The team had considered building a small car in the past, but the true potential came into focus after two variables aligned.
First, officials reduced the maximum solar array area by roughly a third, meaning cars would take in less energy from the sun. Silicon cell arrays are down to four square meters from six; thin film gallium arsenide arrays are down to 3.56 Sq m; and multijunction gallium arsenide arrays can only be 2.64 Sq m.
Second, the team was able to secure high-tech, “multijunction” gallium arsenide solar cells, which are roughly 35 percent efficient, compared to silicon cells’ 20 percent. The last three U-M solar cars have been powered by silicon, but in fact all others used gallium-based arrays – ranging in junction variety and efficiency.
In the eight years since the last gallium arrays, the technology has rapidly evolved, whereas silicon has plateaued.
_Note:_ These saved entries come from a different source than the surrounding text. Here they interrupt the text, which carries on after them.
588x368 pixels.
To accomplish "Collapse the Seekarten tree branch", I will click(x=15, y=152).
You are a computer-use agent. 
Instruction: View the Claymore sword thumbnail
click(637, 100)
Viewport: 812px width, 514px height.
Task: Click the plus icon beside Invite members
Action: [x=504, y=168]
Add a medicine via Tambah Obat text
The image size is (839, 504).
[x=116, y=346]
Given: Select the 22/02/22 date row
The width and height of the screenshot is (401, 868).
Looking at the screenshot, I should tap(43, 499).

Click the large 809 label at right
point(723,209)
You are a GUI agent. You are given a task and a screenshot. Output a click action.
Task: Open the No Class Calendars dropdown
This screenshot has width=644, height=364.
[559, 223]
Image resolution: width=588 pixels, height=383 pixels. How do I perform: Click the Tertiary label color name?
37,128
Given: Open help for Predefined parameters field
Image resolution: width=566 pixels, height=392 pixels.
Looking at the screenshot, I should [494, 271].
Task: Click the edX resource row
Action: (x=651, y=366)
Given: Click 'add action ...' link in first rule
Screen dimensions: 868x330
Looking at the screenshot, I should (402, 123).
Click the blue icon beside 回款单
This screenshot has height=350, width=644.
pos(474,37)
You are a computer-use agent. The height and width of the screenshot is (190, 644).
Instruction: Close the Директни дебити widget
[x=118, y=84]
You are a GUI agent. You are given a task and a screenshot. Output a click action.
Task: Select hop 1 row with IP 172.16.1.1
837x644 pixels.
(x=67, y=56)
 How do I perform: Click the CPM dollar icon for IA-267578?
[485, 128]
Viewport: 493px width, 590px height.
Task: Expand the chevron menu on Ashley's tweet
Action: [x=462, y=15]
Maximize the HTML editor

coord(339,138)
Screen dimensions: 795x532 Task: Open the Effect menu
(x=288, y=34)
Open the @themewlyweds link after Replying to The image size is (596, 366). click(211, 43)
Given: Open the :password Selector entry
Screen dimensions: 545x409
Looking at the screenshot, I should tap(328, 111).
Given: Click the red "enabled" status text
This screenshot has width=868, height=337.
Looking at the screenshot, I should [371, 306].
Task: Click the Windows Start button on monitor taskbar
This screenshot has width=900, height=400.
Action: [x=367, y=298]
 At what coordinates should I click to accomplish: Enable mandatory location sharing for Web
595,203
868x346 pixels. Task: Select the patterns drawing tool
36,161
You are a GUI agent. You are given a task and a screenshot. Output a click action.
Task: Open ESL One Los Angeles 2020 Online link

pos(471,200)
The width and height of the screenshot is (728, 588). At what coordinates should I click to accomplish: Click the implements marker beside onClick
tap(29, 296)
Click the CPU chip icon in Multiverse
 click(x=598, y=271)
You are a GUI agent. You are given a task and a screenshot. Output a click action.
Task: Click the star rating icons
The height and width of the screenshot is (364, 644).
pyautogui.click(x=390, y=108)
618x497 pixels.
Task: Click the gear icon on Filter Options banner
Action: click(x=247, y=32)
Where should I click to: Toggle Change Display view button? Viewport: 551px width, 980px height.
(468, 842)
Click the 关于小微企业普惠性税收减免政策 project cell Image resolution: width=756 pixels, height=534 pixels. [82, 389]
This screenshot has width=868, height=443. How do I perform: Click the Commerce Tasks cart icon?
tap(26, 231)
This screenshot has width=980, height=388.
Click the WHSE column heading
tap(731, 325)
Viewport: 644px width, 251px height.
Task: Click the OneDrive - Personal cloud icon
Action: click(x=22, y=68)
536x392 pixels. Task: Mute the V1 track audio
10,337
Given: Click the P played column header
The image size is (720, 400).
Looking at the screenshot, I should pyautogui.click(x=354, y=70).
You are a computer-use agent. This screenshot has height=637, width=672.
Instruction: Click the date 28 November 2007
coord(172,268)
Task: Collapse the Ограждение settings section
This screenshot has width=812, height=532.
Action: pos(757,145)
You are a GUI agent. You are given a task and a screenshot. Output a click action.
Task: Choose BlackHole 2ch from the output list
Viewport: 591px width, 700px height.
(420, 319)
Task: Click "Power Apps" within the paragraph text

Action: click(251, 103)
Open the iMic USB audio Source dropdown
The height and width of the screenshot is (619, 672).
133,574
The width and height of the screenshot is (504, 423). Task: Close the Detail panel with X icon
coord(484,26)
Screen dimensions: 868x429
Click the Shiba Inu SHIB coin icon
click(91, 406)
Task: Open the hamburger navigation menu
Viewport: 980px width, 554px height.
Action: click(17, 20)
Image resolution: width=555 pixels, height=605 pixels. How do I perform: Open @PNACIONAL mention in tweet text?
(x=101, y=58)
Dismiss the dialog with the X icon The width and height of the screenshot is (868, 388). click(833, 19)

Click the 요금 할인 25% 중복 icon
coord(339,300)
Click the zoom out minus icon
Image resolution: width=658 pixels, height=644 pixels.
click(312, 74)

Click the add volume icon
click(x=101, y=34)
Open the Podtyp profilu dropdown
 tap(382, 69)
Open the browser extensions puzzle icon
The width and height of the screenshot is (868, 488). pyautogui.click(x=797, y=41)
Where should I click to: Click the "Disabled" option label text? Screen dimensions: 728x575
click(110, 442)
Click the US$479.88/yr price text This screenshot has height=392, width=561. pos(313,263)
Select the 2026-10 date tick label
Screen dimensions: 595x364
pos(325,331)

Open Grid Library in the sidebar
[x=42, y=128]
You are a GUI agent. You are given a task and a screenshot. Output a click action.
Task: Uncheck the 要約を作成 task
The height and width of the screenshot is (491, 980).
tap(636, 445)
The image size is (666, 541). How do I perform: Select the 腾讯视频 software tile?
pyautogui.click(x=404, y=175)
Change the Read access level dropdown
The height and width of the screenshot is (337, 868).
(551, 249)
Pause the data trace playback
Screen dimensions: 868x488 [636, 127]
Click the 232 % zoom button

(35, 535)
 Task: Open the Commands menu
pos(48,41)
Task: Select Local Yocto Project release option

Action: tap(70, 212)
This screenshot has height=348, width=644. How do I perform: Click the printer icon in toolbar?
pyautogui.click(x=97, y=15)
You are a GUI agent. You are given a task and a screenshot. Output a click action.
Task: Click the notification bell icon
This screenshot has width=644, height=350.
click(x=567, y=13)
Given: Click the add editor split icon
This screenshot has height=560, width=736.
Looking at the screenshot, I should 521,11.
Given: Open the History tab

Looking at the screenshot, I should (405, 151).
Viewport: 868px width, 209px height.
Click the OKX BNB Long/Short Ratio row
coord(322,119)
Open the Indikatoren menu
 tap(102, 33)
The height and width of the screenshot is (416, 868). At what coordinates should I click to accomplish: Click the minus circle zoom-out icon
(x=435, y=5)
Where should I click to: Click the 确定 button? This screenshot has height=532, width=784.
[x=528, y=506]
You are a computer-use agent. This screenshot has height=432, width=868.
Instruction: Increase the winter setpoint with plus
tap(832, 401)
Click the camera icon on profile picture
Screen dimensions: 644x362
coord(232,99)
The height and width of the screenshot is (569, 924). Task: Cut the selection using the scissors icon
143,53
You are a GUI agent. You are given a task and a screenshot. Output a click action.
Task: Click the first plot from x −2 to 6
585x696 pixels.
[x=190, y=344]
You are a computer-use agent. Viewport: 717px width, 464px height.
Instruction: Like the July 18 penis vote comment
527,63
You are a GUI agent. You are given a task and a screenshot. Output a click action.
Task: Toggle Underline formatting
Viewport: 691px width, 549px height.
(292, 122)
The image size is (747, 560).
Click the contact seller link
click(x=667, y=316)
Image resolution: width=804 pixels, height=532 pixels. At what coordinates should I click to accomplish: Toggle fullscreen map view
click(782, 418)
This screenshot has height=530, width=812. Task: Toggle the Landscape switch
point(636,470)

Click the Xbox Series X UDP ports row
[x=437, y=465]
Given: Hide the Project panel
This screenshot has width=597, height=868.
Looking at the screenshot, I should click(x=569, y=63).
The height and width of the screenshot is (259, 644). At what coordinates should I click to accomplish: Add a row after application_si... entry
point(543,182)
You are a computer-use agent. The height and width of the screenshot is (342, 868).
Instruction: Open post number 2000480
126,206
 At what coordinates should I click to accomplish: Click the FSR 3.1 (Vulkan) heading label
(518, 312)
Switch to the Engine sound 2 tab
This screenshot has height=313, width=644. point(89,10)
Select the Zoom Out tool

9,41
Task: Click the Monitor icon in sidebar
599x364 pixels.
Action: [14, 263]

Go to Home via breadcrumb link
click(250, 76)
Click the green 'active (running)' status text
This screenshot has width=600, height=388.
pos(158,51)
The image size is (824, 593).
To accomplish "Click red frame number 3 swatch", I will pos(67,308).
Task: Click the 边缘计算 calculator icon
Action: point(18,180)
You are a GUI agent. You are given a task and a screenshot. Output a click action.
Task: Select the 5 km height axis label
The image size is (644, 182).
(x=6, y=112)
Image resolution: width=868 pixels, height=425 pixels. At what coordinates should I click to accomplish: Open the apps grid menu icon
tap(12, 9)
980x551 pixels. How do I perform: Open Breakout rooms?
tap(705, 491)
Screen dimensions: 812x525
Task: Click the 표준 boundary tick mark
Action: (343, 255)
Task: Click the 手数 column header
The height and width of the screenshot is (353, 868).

Novum’s will be the most advanced gallium cells the team has ever used.
“Flat-panel silicon is basically maxed out in terms of efficiency,” said Rachel S. Goldman, a U-M materials science and engineering professor who works on gallium arsenide cells but is not affiliated with the team. “The cost of silicon isn’t going down and efficiency isn’t going up.” For example, Novum’s gallium array is less than half the size of Aurum’s silicon counterpart, yet the team expects to generate enough energy to maintain average speeds of 50-55 mph in Australia – similar to Aurum’s.
“Going from silicon to multijunction is a big jump in efficiency,” said Eric Brown, the team’s race array engineer and a rising junior studying electrical engineering. “These types of cells are difficult and costly to manufacture and found in places where space is at a premium but you need a lot of energy. So, for example, satellites use them quite a bit.”
“There’s also more freedom to put things in parallel and make different size array modules. There are different things you can do to mitigate losses from curvature and shading that you can’t do with silicon.”
The array’s smaller footprint allowed the design team more freedom.
The aerodynamics division began experimenting with the shape of the car. “My teammates and I designed a lot of strange looking cars – all the crazy ideas we thought of trying in the past,” said Jiahong Min, the team’s aerodynamics leader and graduate student studying mechanical engineering. He studied aerospace as an undergrad at Michigan Engineering and joined the team as a junior.
“There was a lot of trial and error, but experiments showed that making it narrower was more efficient than making it shorter.”
By nature, a narrower car is less stable. To ensure it can handle the strong cross winds of the Australian Outback, the team has spent a lot of time refining Novum’s vehicle dynamics. Wind tunnel testing and software simulations check every angle and wind speed they might encounter. The team also built two mule cars for road testing. “All our decisions are based on experiments and testing,” says Min. “We compare and validate as many numbers as we can. We compared that to the previous car, which we drove across Australia in 2015. So, this car has to be as good as the last car. We’ve reached out to our alumni and corporate partners for feedback. All of this together allows the team to be confident that this car will work.”
“The team had to have three things in order to make the switch to the small car,” say Dailey. “The insight, or the idea, the resources, and the willingness to take the risk. We have to be willing to do something that hasn’t been done before – going to the unknown.”
All this effort will culminate in October at the Bridgestone World Solar Challenge, but there’s still a lot of work ahead. The team will spend the summer testing and refining their vehicle and procedures – including a mock race around Michigan’s lower peninsula. They leave for Australia in September.
“I think this race will usher in the next era of solar cars,” Dailey said. “And hopefully we got this right, and are the first to jump on the ship – to a single-fairing, long, skinny car.”